■ Assigned task ■
Write out every one of the records below word for word, changing nothing.

Stored data entries
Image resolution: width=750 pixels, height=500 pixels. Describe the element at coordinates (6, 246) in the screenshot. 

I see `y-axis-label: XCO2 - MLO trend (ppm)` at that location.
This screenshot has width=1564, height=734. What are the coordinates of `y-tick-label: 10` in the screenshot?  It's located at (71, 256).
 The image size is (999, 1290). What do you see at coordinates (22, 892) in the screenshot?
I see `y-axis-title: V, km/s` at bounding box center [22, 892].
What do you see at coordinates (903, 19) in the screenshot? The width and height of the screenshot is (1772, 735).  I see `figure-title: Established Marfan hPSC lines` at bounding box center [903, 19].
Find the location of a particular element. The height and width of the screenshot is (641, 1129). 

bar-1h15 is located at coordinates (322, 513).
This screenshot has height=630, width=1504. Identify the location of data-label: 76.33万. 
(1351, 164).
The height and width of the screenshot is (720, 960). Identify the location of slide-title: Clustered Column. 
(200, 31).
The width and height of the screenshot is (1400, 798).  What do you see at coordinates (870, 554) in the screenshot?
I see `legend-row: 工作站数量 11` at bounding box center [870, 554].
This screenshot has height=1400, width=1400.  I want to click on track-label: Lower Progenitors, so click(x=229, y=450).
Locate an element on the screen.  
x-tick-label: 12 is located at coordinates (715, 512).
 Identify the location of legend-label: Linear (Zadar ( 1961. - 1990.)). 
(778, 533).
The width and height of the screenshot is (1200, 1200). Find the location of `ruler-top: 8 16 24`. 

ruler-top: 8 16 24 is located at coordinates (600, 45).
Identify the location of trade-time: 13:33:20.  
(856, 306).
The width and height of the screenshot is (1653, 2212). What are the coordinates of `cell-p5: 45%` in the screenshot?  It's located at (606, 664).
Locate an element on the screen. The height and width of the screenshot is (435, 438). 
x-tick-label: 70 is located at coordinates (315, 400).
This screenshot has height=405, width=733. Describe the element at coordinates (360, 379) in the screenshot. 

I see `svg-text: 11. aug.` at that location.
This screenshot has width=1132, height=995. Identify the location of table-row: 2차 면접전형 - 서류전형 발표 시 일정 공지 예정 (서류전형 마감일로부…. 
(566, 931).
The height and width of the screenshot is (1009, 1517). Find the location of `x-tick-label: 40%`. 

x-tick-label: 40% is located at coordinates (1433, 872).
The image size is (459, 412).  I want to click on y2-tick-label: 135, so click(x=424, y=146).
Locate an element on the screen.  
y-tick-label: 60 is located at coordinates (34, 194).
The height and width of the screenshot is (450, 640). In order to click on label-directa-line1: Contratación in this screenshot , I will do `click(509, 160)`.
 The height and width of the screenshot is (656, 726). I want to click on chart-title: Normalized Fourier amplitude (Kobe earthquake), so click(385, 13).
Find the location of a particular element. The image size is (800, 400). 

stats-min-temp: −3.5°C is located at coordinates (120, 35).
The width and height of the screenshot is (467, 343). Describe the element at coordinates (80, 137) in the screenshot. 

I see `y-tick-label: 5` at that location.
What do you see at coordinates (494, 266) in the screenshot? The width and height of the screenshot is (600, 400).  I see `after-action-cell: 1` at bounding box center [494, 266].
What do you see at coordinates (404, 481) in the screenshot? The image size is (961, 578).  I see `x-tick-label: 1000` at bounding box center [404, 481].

■ Reply to the exercise ■
Image resolution: width=750 pixels, height=500 pixels. Describe the element at coordinates (6, 246) in the screenshot. 

I see `y-axis-label: XCO2 - MLO trend (ppm)` at that location.
This screenshot has width=1564, height=734. What are the coordinates of `y-tick-label: 10` in the screenshot?  It's located at (71, 256).
 The image size is (999, 1290). What do you see at coordinates (22, 892) in the screenshot?
I see `y-axis-title: V, km/s` at bounding box center [22, 892].
What do you see at coordinates (903, 19) in the screenshot? The width and height of the screenshot is (1772, 735).  I see `figure-title: Established Marfan hPSC lines` at bounding box center [903, 19].
Find the location of a particular element. The height and width of the screenshot is (641, 1129). 

bar-1h15 is located at coordinates (322, 513).
This screenshot has height=630, width=1504. Identify the location of data-label: 76.33万. 
(1351, 164).
The height and width of the screenshot is (720, 960). Identify the location of slide-title: Clustered Column. 
(200, 31).
The width and height of the screenshot is (1400, 798).  What do you see at coordinates (870, 554) in the screenshot?
I see `legend-row: 工作站数量 11` at bounding box center [870, 554].
This screenshot has height=1400, width=1400.  I want to click on track-label: Lower Progenitors, so click(x=229, y=450).
Locate an element on the screen.  
x-tick-label: 12 is located at coordinates (715, 512).
 Identify the location of legend-label: Linear (Zadar ( 1961. - 1990.)). 
(778, 533).
The width and height of the screenshot is (1200, 1200). Find the location of `ruler-top: 8 16 24`. 

ruler-top: 8 16 24 is located at coordinates (600, 45).
Identify the location of trade-time: 13:33:20.  
(856, 306).
The width and height of the screenshot is (1653, 2212). What are the coordinates of `cell-p5: 45%` in the screenshot?  It's located at (606, 664).
Locate an element on the screen. The height and width of the screenshot is (435, 438). 
x-tick-label: 70 is located at coordinates (315, 400).
This screenshot has height=405, width=733. Describe the element at coordinates (360, 379) in the screenshot. 

I see `svg-text: 11. aug.` at that location.
This screenshot has width=1132, height=995. Identify the location of table-row: 2차 면접전형 - 서류전형 발표 시 일정 공지 예정 (서류전형 마감일로부…. 
(566, 931).
The height and width of the screenshot is (1009, 1517). Find the location of `x-tick-label: 40%`. 

x-tick-label: 40% is located at coordinates (1433, 872).
The image size is (459, 412).  I want to click on y2-tick-label: 135, so click(x=424, y=146).
Locate an element on the screen.  
y-tick-label: 60 is located at coordinates (34, 194).
The height and width of the screenshot is (450, 640). In order to click on label-directa-line1: Contratación in this screenshot , I will do `click(509, 160)`.
 The height and width of the screenshot is (656, 726). I want to click on chart-title: Normalized Fourier amplitude (Kobe earthquake), so click(385, 13).
Find the location of a particular element. The image size is (800, 400). 

stats-min-temp: −3.5°C is located at coordinates (120, 35).
The width and height of the screenshot is (467, 343). Describe the element at coordinates (80, 137) in the screenshot. 

I see `y-tick-label: 5` at that location.
What do you see at coordinates (494, 266) in the screenshot? The width and height of the screenshot is (600, 400).  I see `after-action-cell: 1` at bounding box center [494, 266].
What do you see at coordinates (404, 481) in the screenshot? The image size is (961, 578).  I see `x-tick-label: 1000` at bounding box center [404, 481].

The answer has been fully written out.